Microsoft has taken a decisive step in enhancing cybersecurity by announcing the default disabling of the 30-year-old NTLM authentication protocol in forthcoming Windows releases. This move comes in response to the security vulnerabilities inherent in NTLM, which have made organizations susceptible to cyberattacks.
NTLM, or New Technology LAN Manager, was introduced in 1993 alongside Windows NT 3.1, serving as a successor to the earlier LAN Manager (LM) protocol. While Kerberos has since become the standard authentication protocol for domain-connected devices running Windows 2000 and later, NTLM remains a fallback option when Kerberos is unavailable. However, its reliance on weak cryptography has rendered it vulnerable to various forms of attack.
Over the years, NTLM has been exploited in numerous ways, particularly through NTLM relay attacks, where cybercriminals manipulate compromised network devices to authenticate against servers they control. This exploitation can lead to privilege escalation and complete control over Windows domains. Attackers have also leveraged vulnerabilities such as PetitPotam, ShadowCoerce, DFSCoerce, and RemotePotato0 to bypass mitigations against NTLM relay attacks.
Additionally, NTLM has been a target for pass-the-hash attacks, where cybercriminals exploit system vulnerabilities or deploy malicious software to steal NTLM hashes—hashed passwords that allow them to authenticate as compromised users. This capability enables attackers to access sensitive data and move laterally within networks.
“Blocked and no longer used automatically”
In a significant shift towards more secure authentication methods, Microsoft announced on Thursday that NTLM will be disabled by default in the next major Windows Server release and associated Windows client versions. This change is part of a broader initiative aimed at promoting passwordless and phishing-resistant authentication solutions.
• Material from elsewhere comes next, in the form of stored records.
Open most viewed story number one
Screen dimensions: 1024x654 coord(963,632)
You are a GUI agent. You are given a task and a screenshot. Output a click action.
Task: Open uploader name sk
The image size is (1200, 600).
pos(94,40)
To facilitate this transition, Microsoft has outlined a three-phase plan designed to address NTLM-related risks while minimizing disruption for users. In the first phase, administrators will have access to enhanced auditing tools available in Windows 11 24H2 and Windows Server 2025, enabling them to identify where NTLM is still in use.
The second phase, slated for the latter half of 2026, will introduce new features such as IAKerb and a Local Key Distribution Center, which will help mitigate common scenarios that trigger NTLM fallback. Finally, the third phase will see network NTLM disabled by default in future releases, although the protocol will remain in the operating system and can be re-enabled through policy controls if necessary.
Microsoft clarified that disabling NTLM by default does not equate to its complete removal from Windows. Instead, the operating system will be delivered in a secure-by-default state, where network NTLM authentication is blocked and not used automatically. The preference will shift towards modern, more secure Kerberos-based alternatives, while legacy scenarios will be addressed through upcoming capabilities like Local KDC and IAKerb.
Initially announcing plans to retire the NTLM protocol in October 2023, Microsoft has been proactive in encouraging developers to transition to Kerberos or Negotiation authentication to avoid future complications. The company officially deprecated NTLM authentication on Windows and Windows servers in July 2024, advising developers to cease its use in applications. Since 2010, Microsoft has urged Windows administrators to either disable NTLM or configure their servers to block NTLM relay attacks using Active Directory Certificate Services (AD CS).
As organizations prepare for these changes, the focus remains on fostering a more secure digital environment, paving the way for a future where legacy protocols like NTLM are phased out in favor of robust, modern authentication methods.